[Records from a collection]
================================

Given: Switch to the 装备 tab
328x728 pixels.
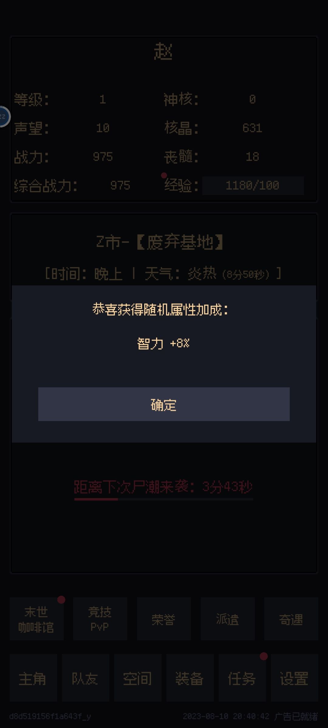Looking at the screenshot, I should tap(190, 679).
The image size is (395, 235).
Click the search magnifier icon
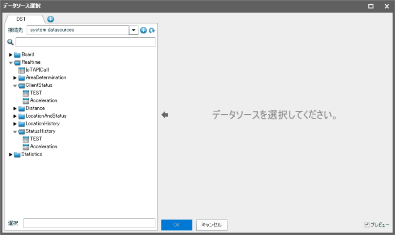pos(10,42)

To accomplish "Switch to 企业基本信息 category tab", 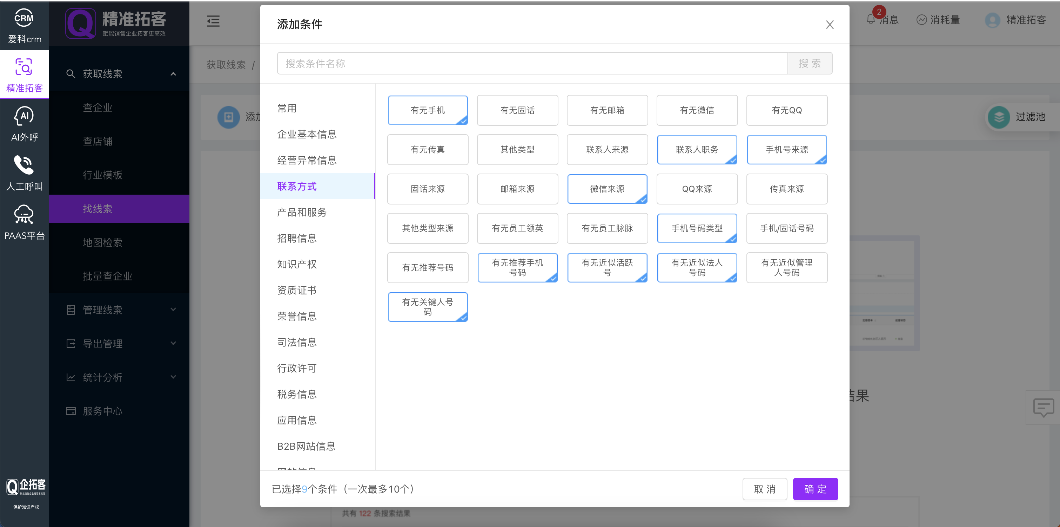I will coord(307,134).
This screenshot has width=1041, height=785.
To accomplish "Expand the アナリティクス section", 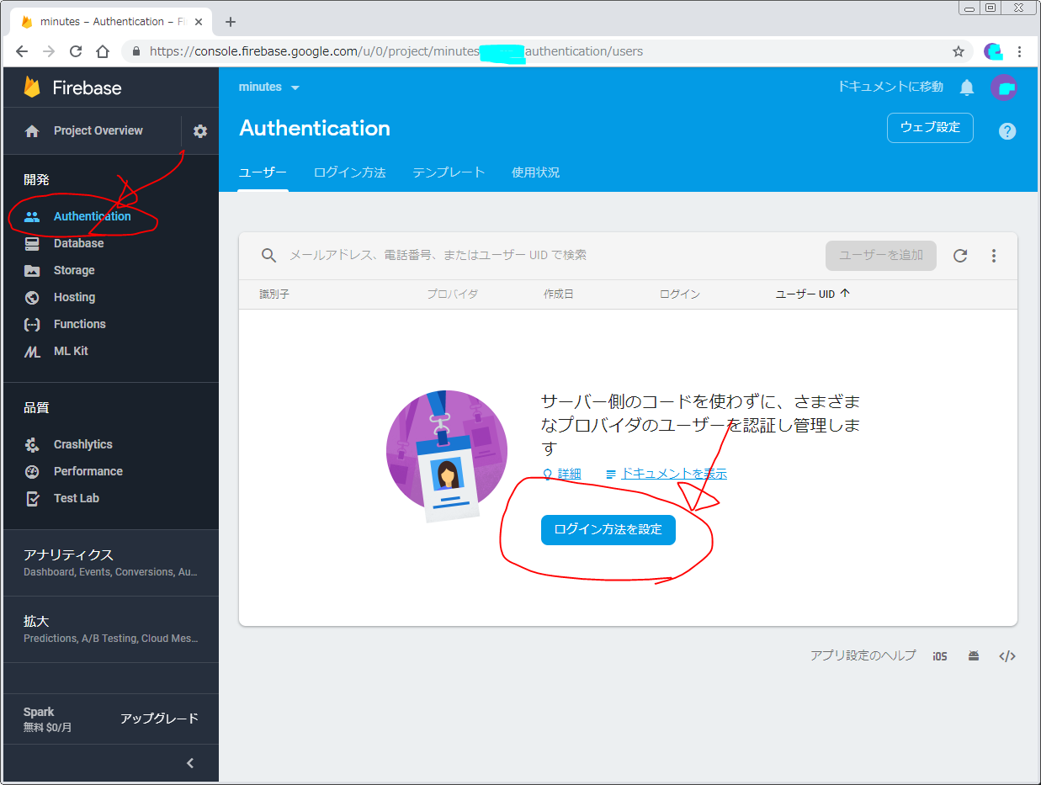I will [x=109, y=562].
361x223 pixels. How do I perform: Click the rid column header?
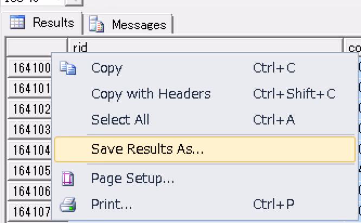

================================

[Exercise goal]:
Select each line of the listing above that contains the string "pixels", and copy those lines.

[Full output]:
328x728 pixels.
361x223 pixels. How do I perform: Click the rid column header?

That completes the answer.